Exactly the lines below from the line with "Image resolution: width=770" through the line with "The height and width of the screenshot is (768, 1024)." must make up the answer, both ends included and pictures left out.

Stored data
↓
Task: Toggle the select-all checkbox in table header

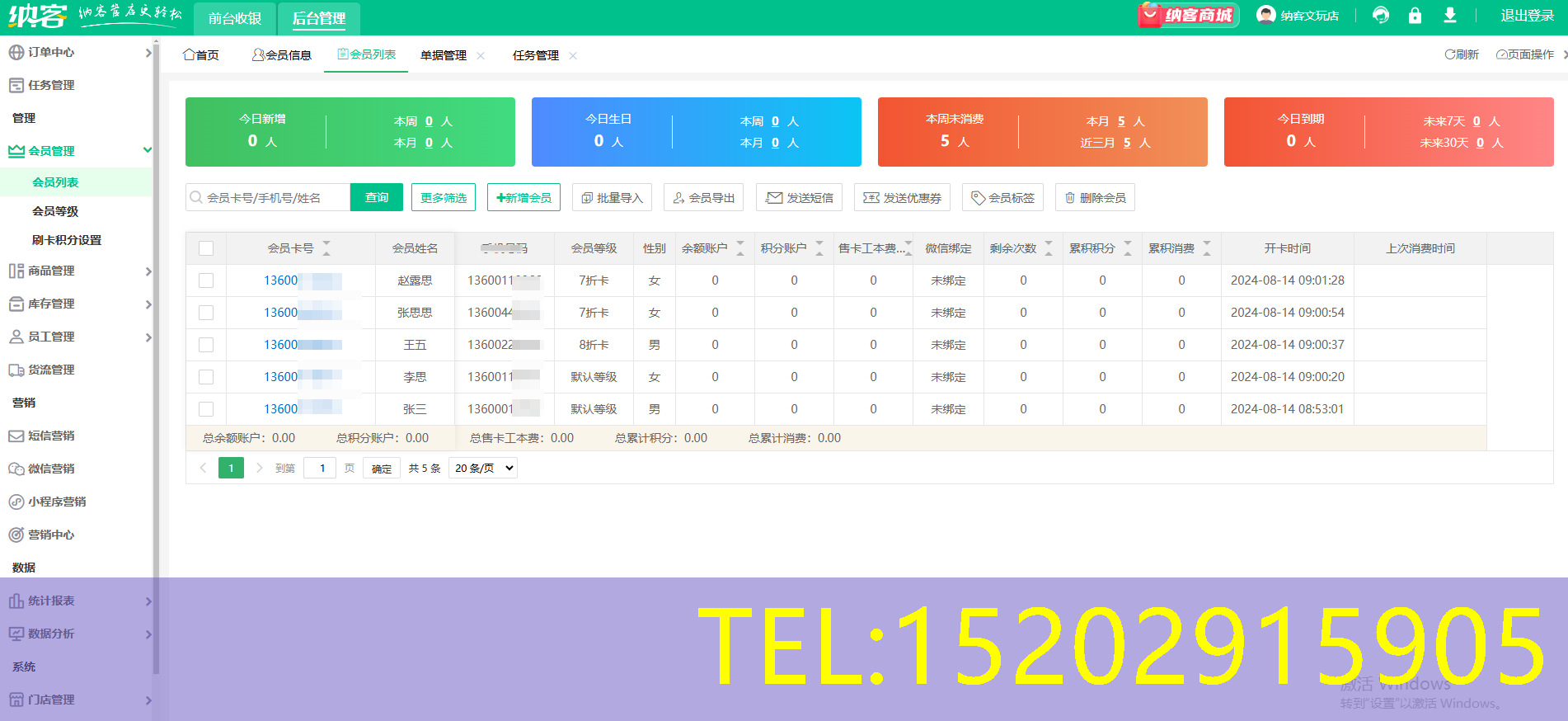Action: [x=206, y=248]
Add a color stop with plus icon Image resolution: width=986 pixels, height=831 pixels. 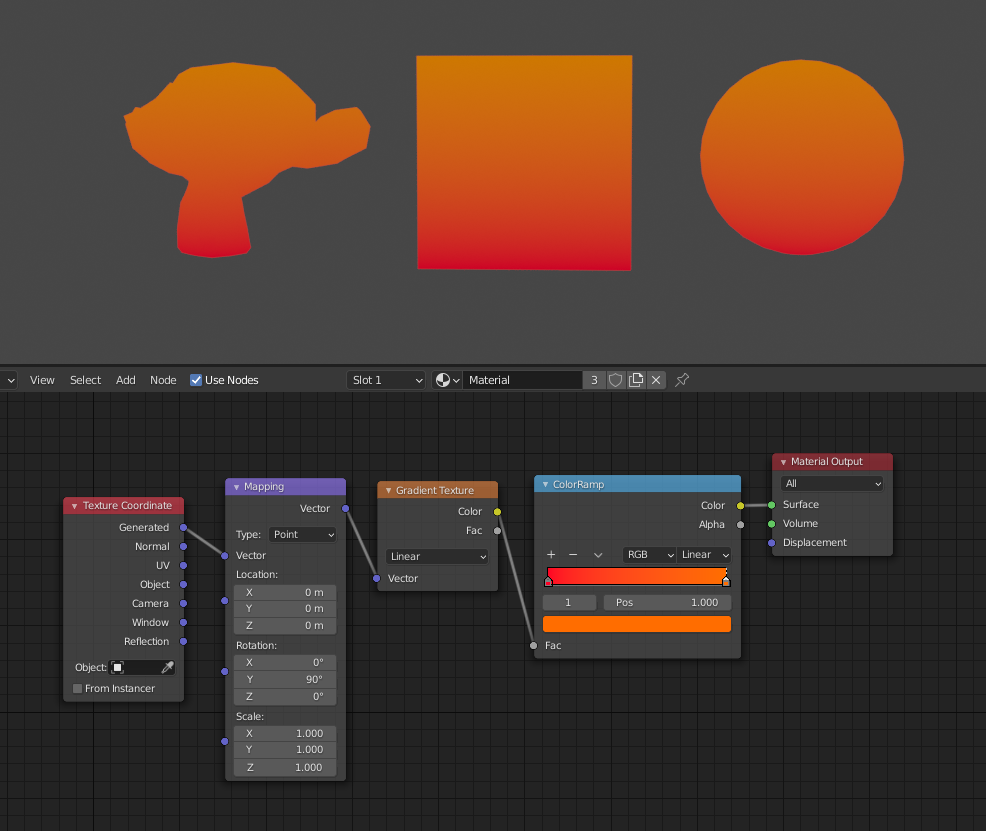pos(550,555)
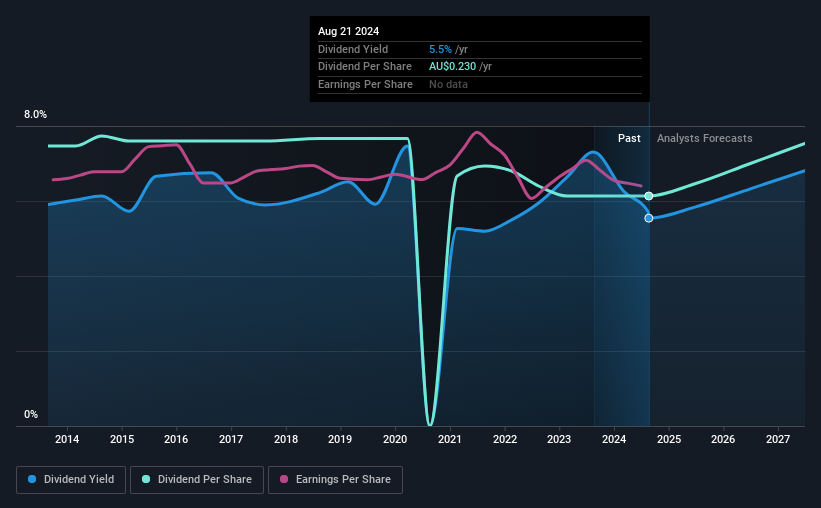Select the 2020 label on the time axis
The width and height of the screenshot is (821, 508).
click(x=395, y=439)
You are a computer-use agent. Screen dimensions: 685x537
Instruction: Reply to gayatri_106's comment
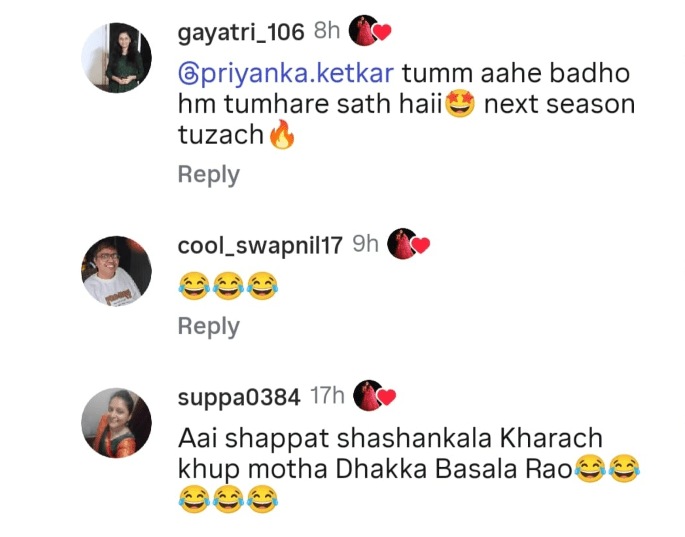point(208,175)
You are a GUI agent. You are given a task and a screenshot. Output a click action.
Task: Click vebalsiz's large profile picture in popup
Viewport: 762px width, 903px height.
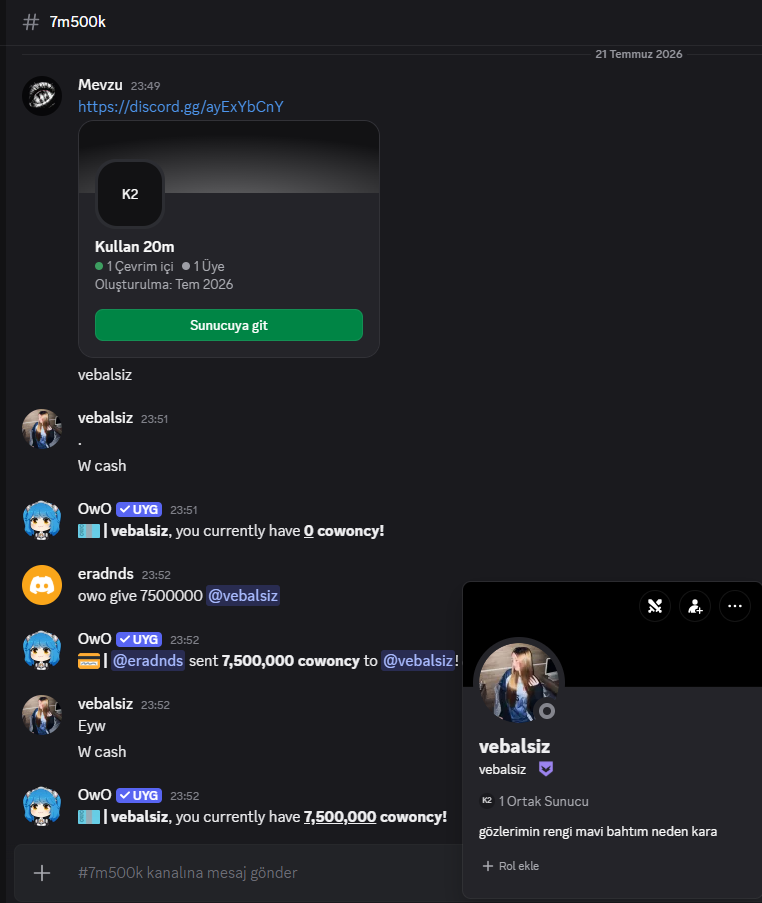518,682
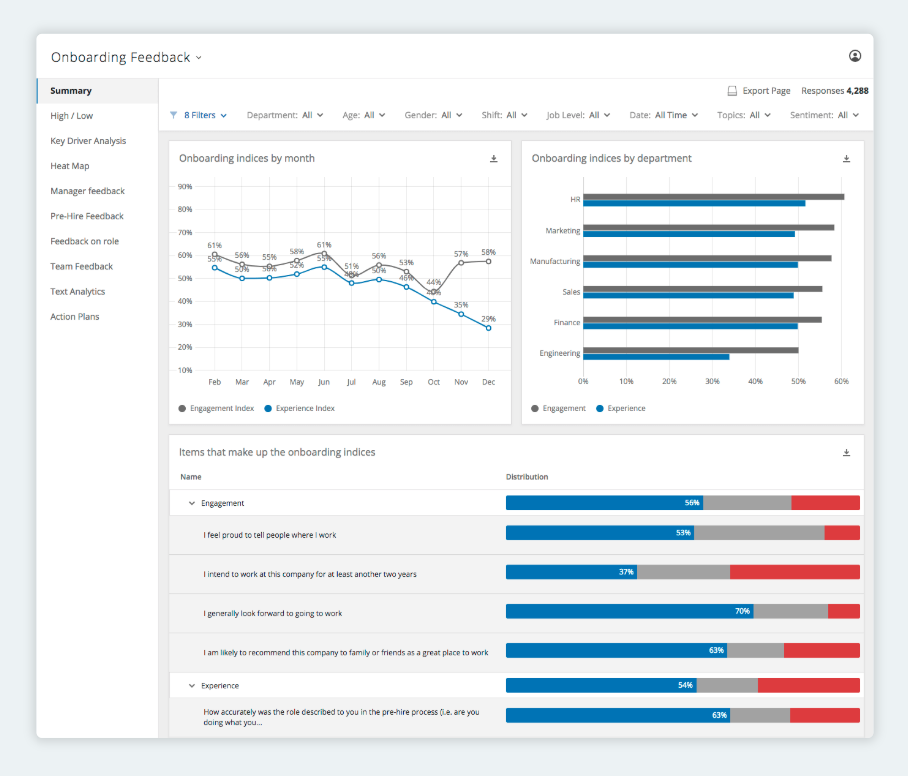Collapse the Engagement items section
Image resolution: width=908 pixels, height=776 pixels.
[191, 503]
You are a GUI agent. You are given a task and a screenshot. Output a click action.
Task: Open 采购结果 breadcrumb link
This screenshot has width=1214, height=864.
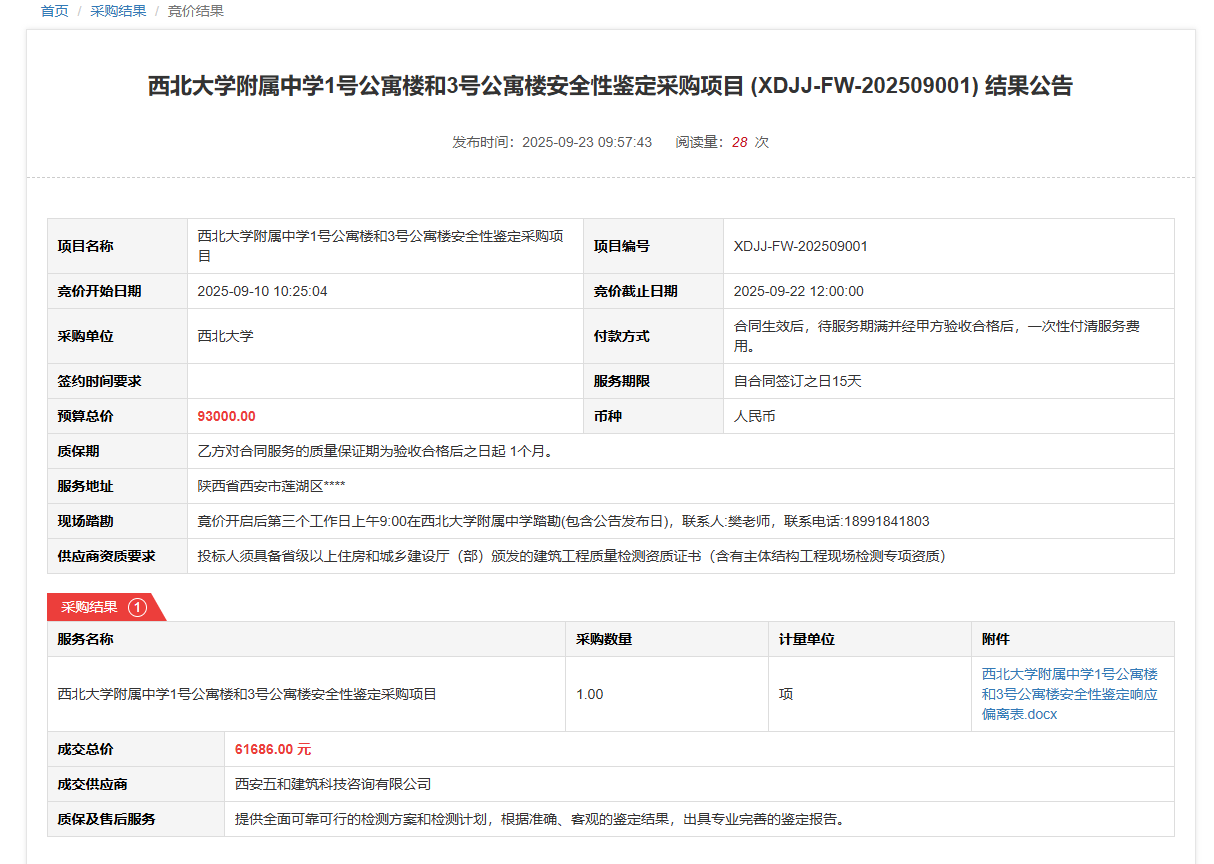[118, 11]
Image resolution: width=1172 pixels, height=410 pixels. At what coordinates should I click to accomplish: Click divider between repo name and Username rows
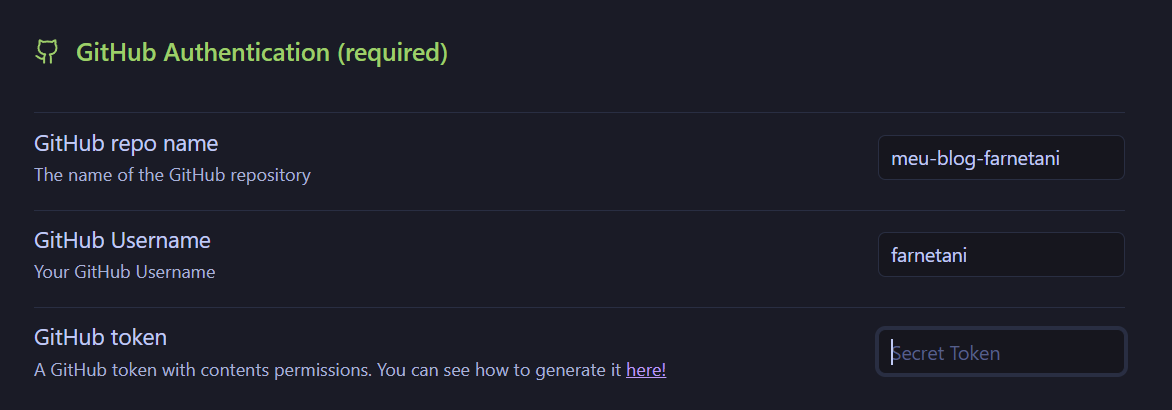(x=579, y=210)
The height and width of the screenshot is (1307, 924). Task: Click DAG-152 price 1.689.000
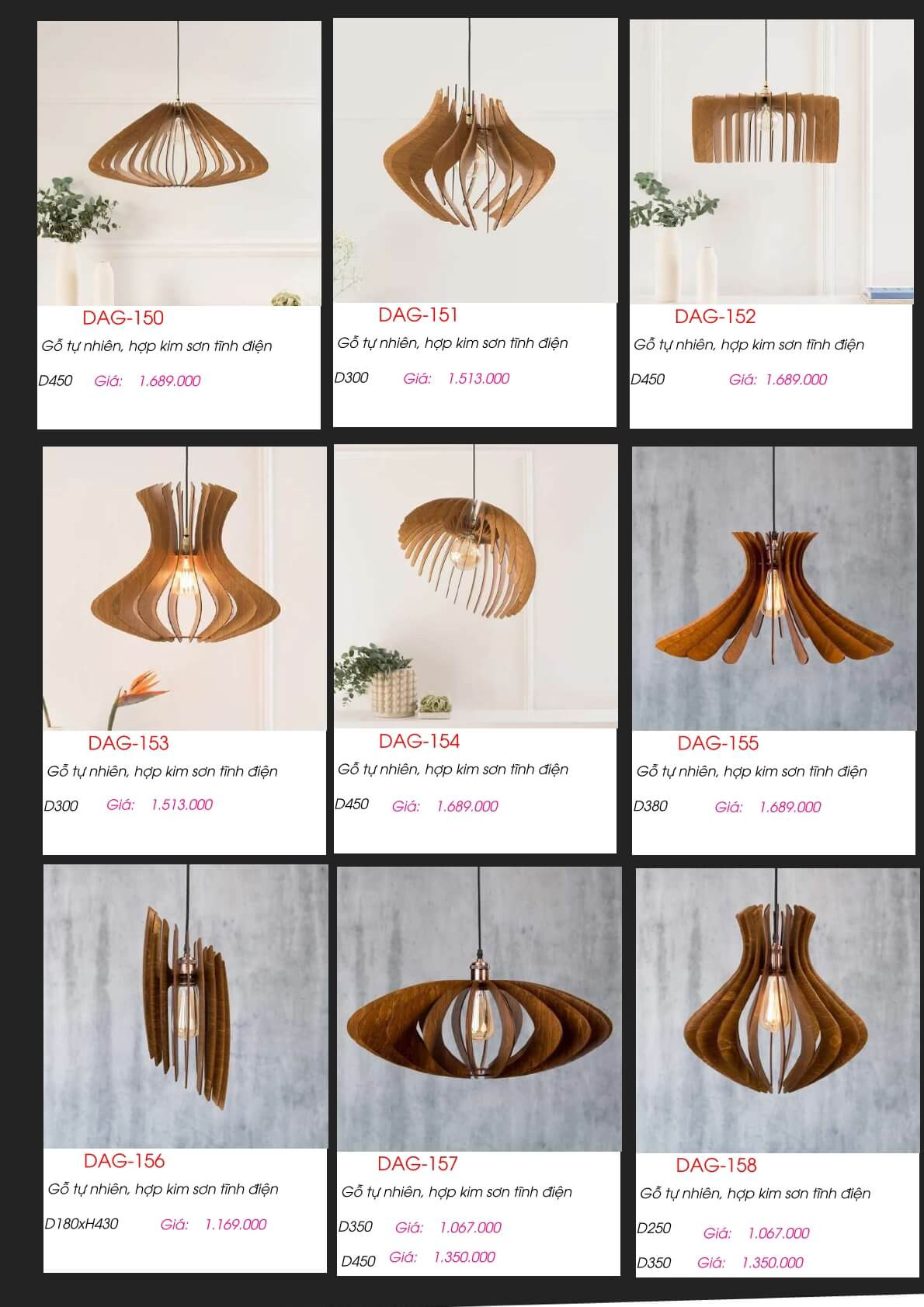pyautogui.click(x=796, y=380)
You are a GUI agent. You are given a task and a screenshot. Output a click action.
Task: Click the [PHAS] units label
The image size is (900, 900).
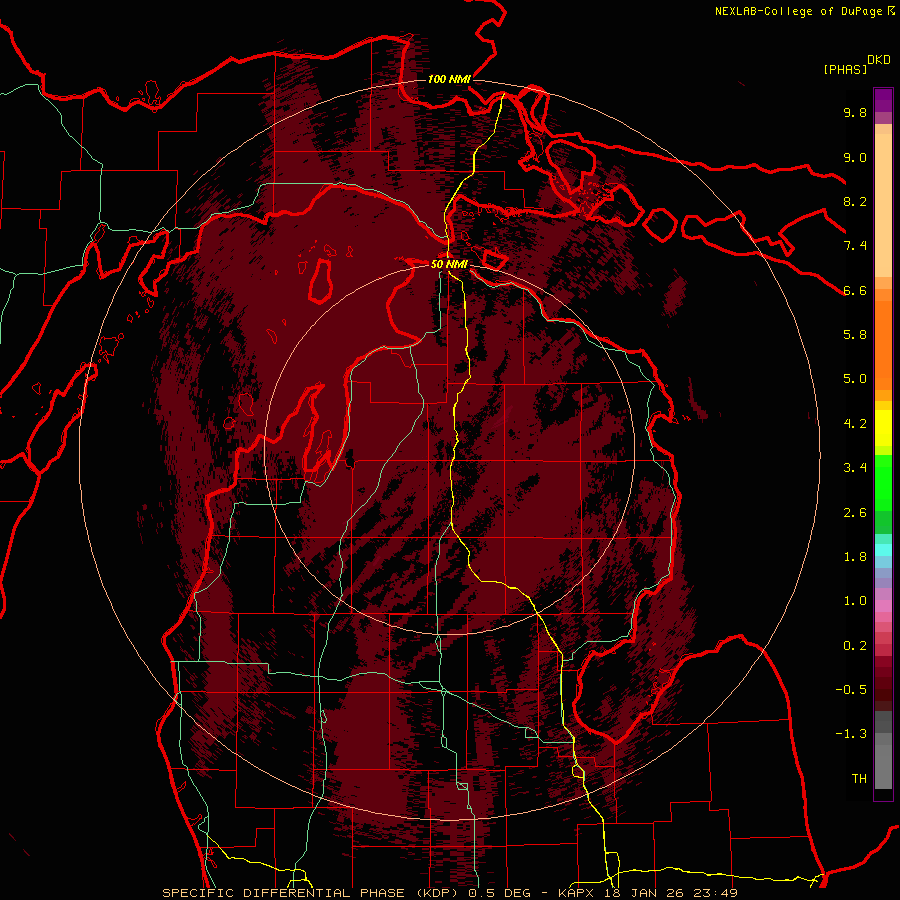[x=845, y=69]
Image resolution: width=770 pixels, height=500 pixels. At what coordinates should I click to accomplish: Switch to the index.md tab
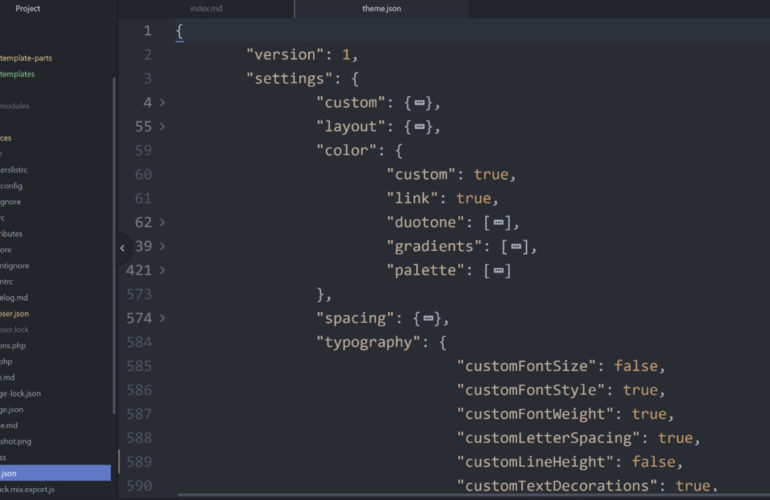pos(206,9)
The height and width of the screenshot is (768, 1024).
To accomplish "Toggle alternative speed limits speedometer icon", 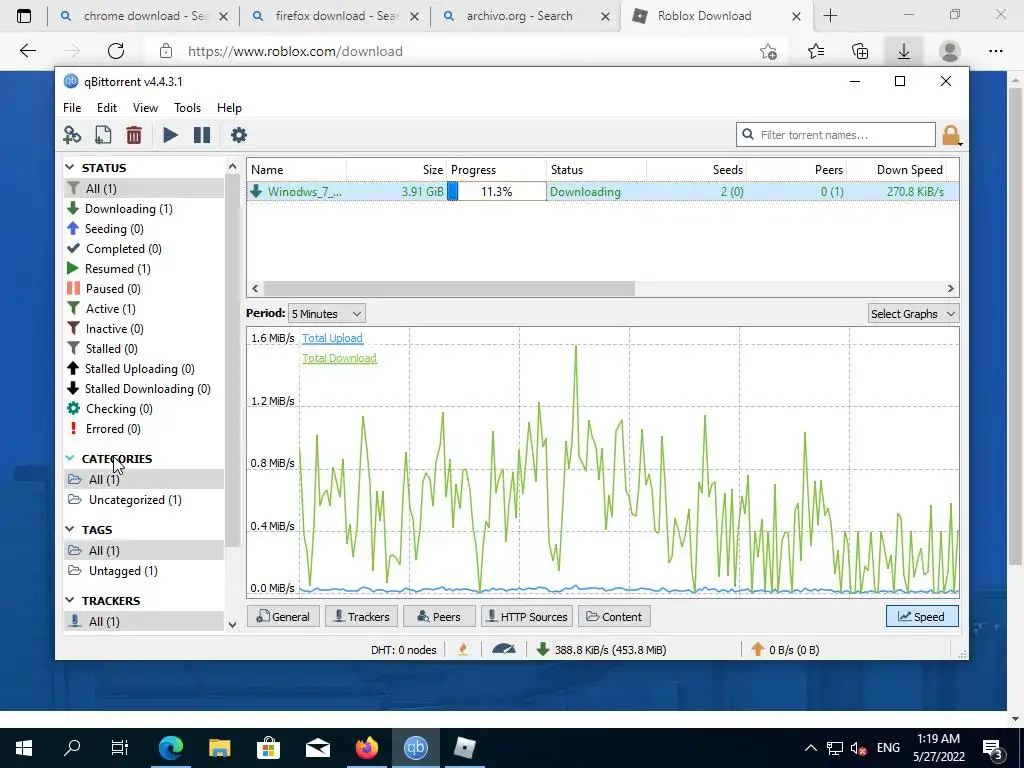I will coord(504,649).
↑
_SOLUTION FOR THIS TASK_.
Image resolution: width=770 pixels, height=500 pixels. At what coordinates should I click to accomplish: Switch to the index.md tab
pos(206,9)
The height and width of the screenshot is (768, 1024).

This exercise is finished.